[Start of section]

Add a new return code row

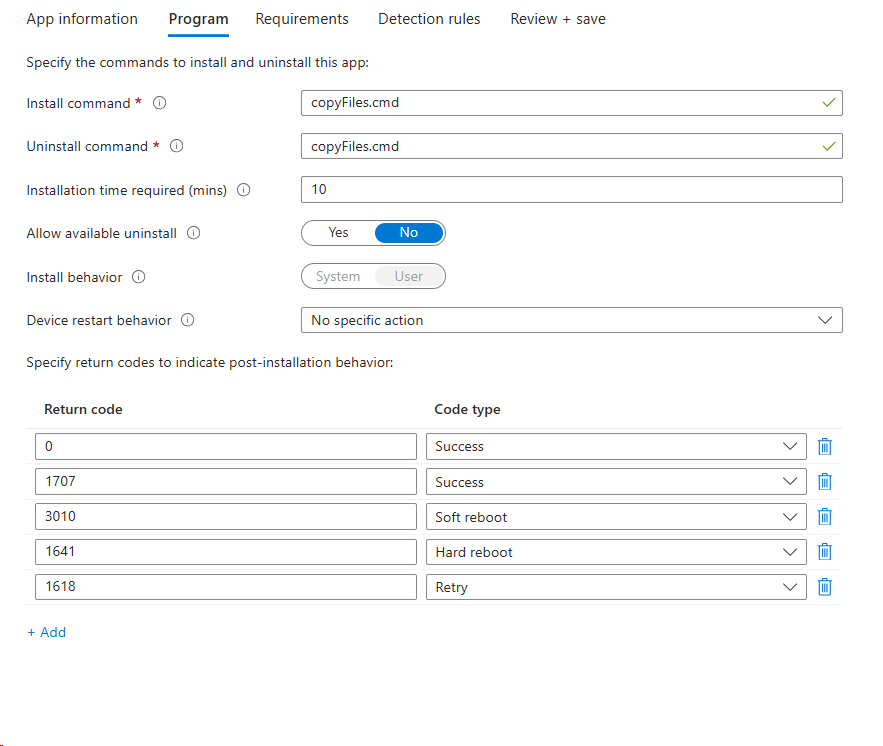[x=46, y=632]
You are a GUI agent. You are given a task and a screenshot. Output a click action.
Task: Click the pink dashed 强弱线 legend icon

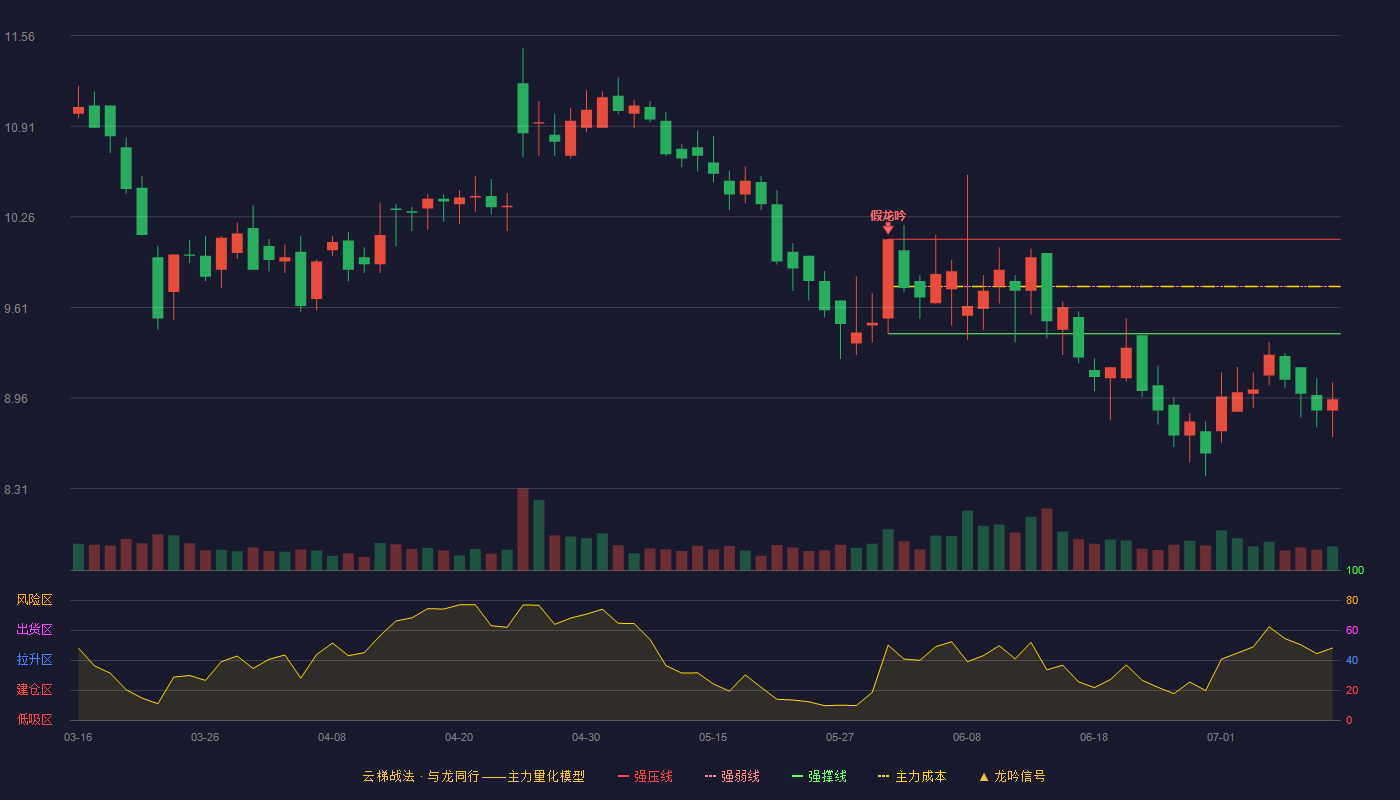tap(710, 776)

[End of section]

◆ Problem requirements: Each entry above should be given again exactly, with its pictures omitted.

◆ Written response:
Add a new return code row

[x=46, y=632]
You are a GUI agent. You are given a task and a screenshot. Output a click action.
Task: Click the pink dashed 强弱线 legend icon

tap(710, 776)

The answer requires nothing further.